Check with your local bank or dept. store if they report your accounts to the credit bureaus. If they do, then you may apply for a small loan or a credit card from them. Make sure that you are regular in your monthly payments and they are reporting it to the credit bureaus. This will help in improving your credit scores. It is of no use if you take a loan or a credit card from them and they do not report to the credit bureau. Opt for a loan with terms that can be satisfied without too much of financial strain. You will easily get approved for a loan if you are ready to make larger down payment. Certain credit cards come with lower annual percentage rates. Understand the terms and conditions that apply to your account before obtaining one. Applying for a lot of credit cards in a short span of time and then not able to make timely payments will be hurting towards your credit scores because the lenders may decide you incapable of meeting all the requirements.
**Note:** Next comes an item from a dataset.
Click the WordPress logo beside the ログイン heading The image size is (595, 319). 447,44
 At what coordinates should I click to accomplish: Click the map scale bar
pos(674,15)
Hence you should be careful enough before choosing the credit cards.

If you want to qualify for credit without a co-signor, you have to be above 18 years of age and have a source of steady income. You may apply for a gas card which is relatively easy to avail for the purpose of establishing good credit. Make sure that you are making regular and timely payments because your creditor is going to report your repayment history to the credit bureaus and it will have a direct effect on your credit scores.

If you are having difficulties in obtaining a loan, departmental credit card or a gas card, try to get a co-signor. Then, be regular in your monthly payments. Just in case, if you have started to miss your monthly payments to your previous creditors, enroll into a debt consolidation program before it gets too late and starts hurting your scores. You will be able to take care of a severe damage to your credit scores in time.
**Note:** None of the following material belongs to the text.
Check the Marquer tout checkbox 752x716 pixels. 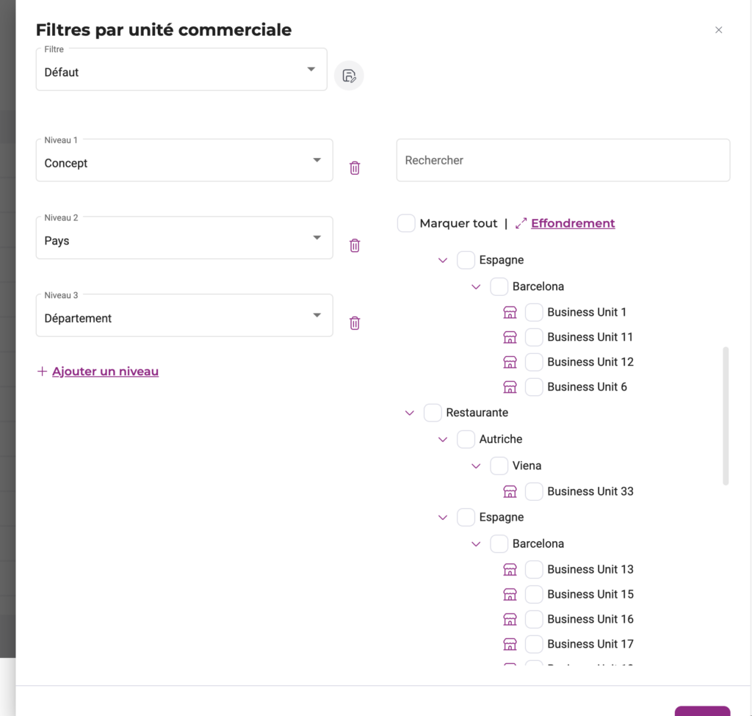[406, 223]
Lenders will give you a lot of respect if you have a checking or a saving account.

Your chances of getting approved for a loan will be less if you have overdrawn accounts. Potential lenders regard bouncing checks as a reflection of the incompetent management of financial affairs.
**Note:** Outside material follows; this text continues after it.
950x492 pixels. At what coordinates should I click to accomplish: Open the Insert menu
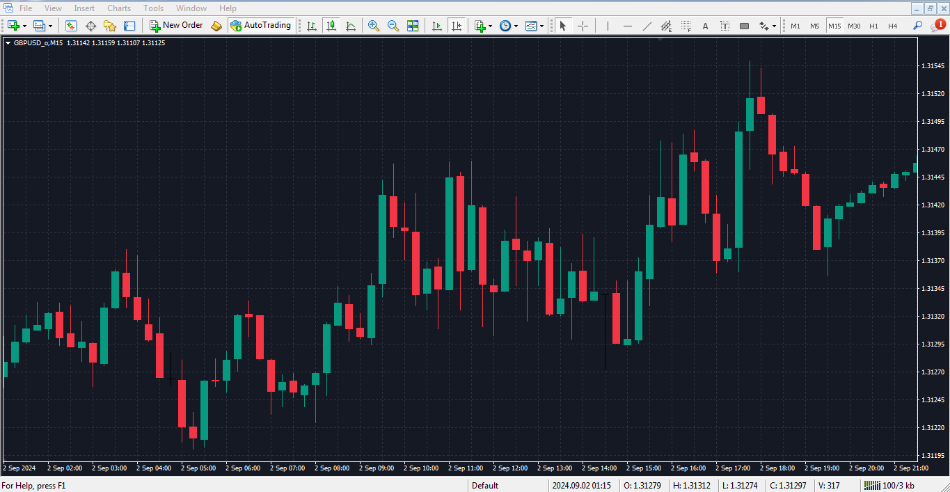click(84, 8)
Apart from having a good credit history, potential lenders also look at your jobs and relocate. Being the owner of an apartment or having a telephone number in your name certainly helps in establishing a good credit history.

While you are trying every possible ways to improve your credit scores, get a secured credit card at a higher interest rate after depositing an amount. Make sure that you are making timely payments and that it is getting report to the credit bureaus.